A 73-year-old man with BCC of the nasal tip presented 1 week following Mohs excision. His reconstruction was delayed for an additional week for a cardiac work up. Nasal reconstruction was performed with a superior extended nasal myocutaneous flap (SENMI flap) and nasal septal cartilage grafts. The patient developed nasal tip incisional discharge 1 week post-op and was treated with doxycycline. The wound was debrided 3 weeks post-op with finding of ischemic cartilage. The depressed scar was revised 7 weeks postoperatively with ear cartilage grafts.
Delayed reconstruction following Mohs excision is a common occurrence. Some brief delays for 1-2 days are planned in order to coordinate scheduling of Mohs excision and reconstructive surgery. Other delays are due to an underestimation of the Mohs defect and the Mohs surgeon’s ability to reconstruct the defect. The resultant referral to a plastic surgeon invariably delays open wound closure. The open wounds awaiting reconstruction need special considerations.
On the one hand, an open wound left to heal on its own can successfully achieve full secondary intention healing over 4-8 weeks. In some scenarios, a number of complications of open wounds are worth considering.
Contraction of the wound in certain anatomic locations can irreversibly alter the adjacent uninjured tissue. The nasal tip and ala defects will contract, irreversibly shrinking the internal lining of the nasal vestibule and mucosa. Subsequent reconstruction will require robust expansion of the internal lining. In these cases, the delay of wound closure changes a single layer skin reconstruction into a three layered complex reconstruction. Alternatively, acceptance of alar rim retraction with limited reconstruction will be required.
Other sites where contraction will change the reconstructive plan are eyelid defects near the lid margin and ear defects of the helix and scapha. Wound contraction begins around 10 days and completes by 4 weeks. Therefore, reconstruction must be performed within 2 weeks of open wound creation. After 4 weeks, the urgency to reconstruct wanes, and waiting for secondary intention healing to complete is reasonable.

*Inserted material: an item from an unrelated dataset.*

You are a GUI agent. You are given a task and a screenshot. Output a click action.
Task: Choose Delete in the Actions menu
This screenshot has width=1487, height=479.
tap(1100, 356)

A less common complication of an open wound is exposure of cartilage and its necrosis. Such is the case presented above. Alar cartilage and ear cartilage are at risk of exposure necrosis. When covered with soft tissue reconstruction, the infected dead cartilage forms a draining sinus tract. Its debridement and subsequent cartilage grafting is required to correct the scar.
Infection of the open wound is uncommon in most cutaneous wounds created by Mohs surgery. Exceptions are wounds of lower extremities and hands. Special consideration in immunocompromised, diabetic, and frail patients are also required.
Solutions to avoid complications of open wounds should primarily be based on good planning. Conservatively predicting the resultant Mohs defect is a must. In our center’s experience, the size of the Mohs defect can be predicted within a few millimeters in vast majority of cases. Discussion with the patient about the reconstruction can then take place. If plastic surgery involvement is required, a consultation and work-up coordination occurs prior to Mohs surgery.
In some cases, the extent of pathology is hard to ascertain. In these cases, we perform mapping biopsies of the lesion prior to Mohs excision. This is especially important in melanoma in situ, morpheaform cancers, and high risk cancers such as microcystic adnexal carcinoma and DFSP.
When the impending delay of open wound closure becomes apparent, temporary closure can avoid some complications. The simplest is closure with a porcine xenograft. Inexpensive off-the-shelf options are Mediskin and E-Z Derm. Xenografts avoid tissue desiccation, provide a barrier for contamination, and limit bleeding and oozing. Wound contraction is not avoidable with xenografts or even skin grafts.